Using solr with the postgres database

YellowOSM's vision is to make Austrian businesses and companies searchable, to display them on a map and to display detailed information such as address or opening times. What can be explained in one sentence, however, requires a lot of technical effort in the background. In simplified terms, the system architecture can be summarized as follows:

OpenStreetMap => database => search server => website

The arrow => indicates a data flow from left to right. The basis for YellowOSM is OpenStreetMap. The data from OpenStreetmap is freely available in a variety of formats - for the beginning we limit ourselves to the data for Austria and import them into our database. Thankfully, the geofabrik from Karlsruhe provides a suitable data extract for this purpose: We import this data into our local PostgreSQL database using the osm2pgsql tool developed by OpenStreetMap. The compressed dump of the Geofabrik is about half a gigabyte in size - imported into PostgreSQL this results in several gigabytes of data that can be imported within an hour.

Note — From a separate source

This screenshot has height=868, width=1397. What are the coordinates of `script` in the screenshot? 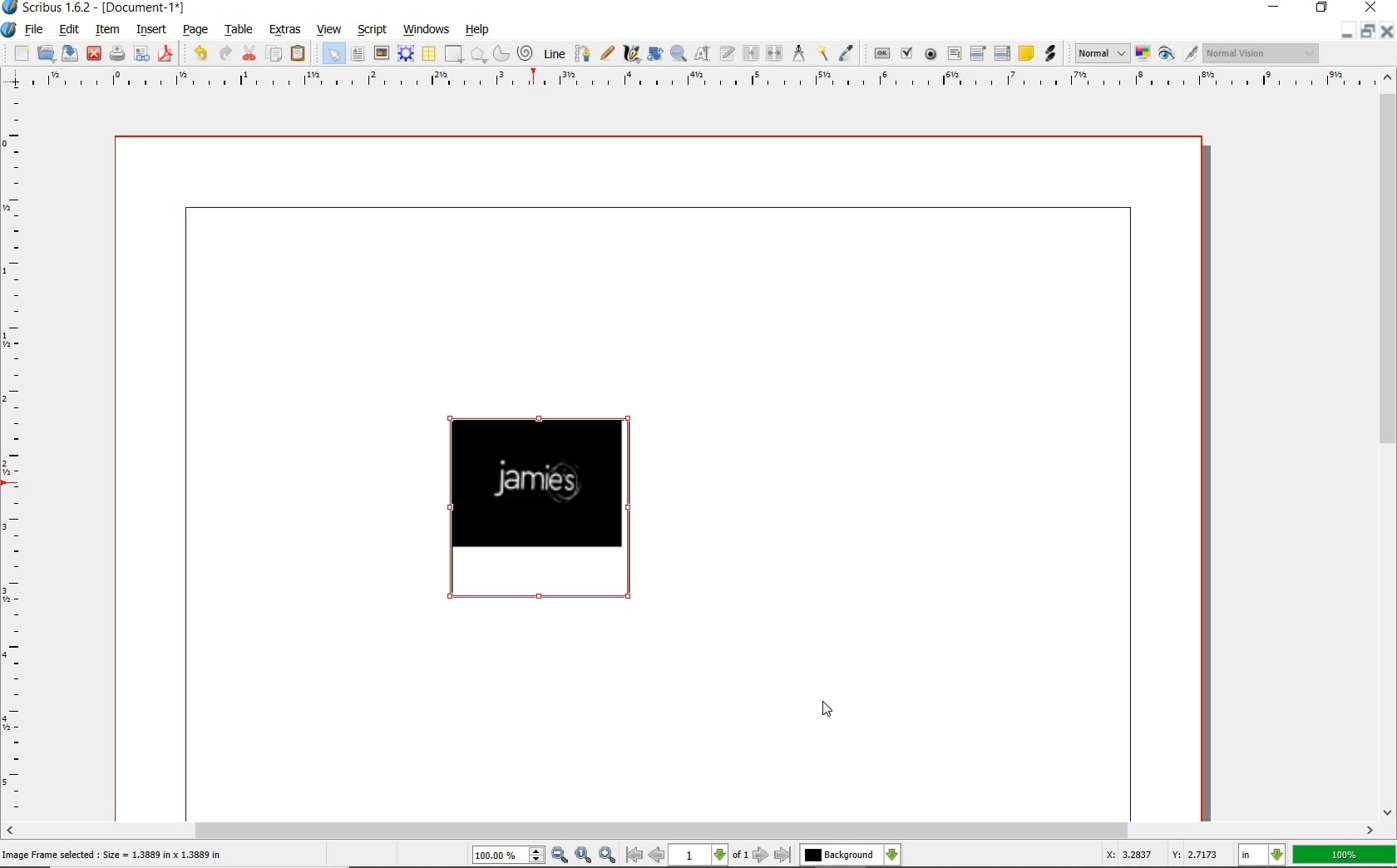 It's located at (372, 29).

Now that the data is in our system, we can make it accessible for the website. In principle, the website could access the PostgreSQL database directly (or with little program code in between) - but access is much more efficient with a dedicated search server. There are two major open source search servers, Solr and Elasticsearch, both of which are widely used. Both of them also have Apache Lucene as a substructure, a library for information retrieval such as search and ranking of search results that has been established for almost 20 years. Both search servers offer efficient search options for geodata within a geographic area (a so-called bounding box), for example within the currently displayed map section. Elasticsearch offers slightly better performance and is used more often than Solr - good reasons to choose it.

The task now is to feed Elasticsearch with data - this is done through a handful of database queries that extract the relevant data from the database and bring it into a JSON format for import into Elasticsearch. OpenStreetMap mainly exports the "nodes" that represent points (for example a point that stands for a restaurant). In addition, polygons are used - for example in the case of the Graz "Apotheke zu Maria Trost", which is not shown as a point but based on the building outlines (a polygon) in OpenStreetMap.

The last piece of the puzzle is then the front end - here, as is currently usual everywhere, JavaScript is used. There are currently three frameworks available for JavaScript: React, Vue and Angular. All three offer solid opportunities for modern front-end development, which is why we choose what we have the most experience with: Angular, which we set up with Angular-CLI.

We use OpenLayers as the mapping library, which, in contrast to leaflet, offers more options for adjustments, even if the documentation - um * cough * - can be expanded.

So there is not much in the way of the first prototype - but more about that in the next blog post!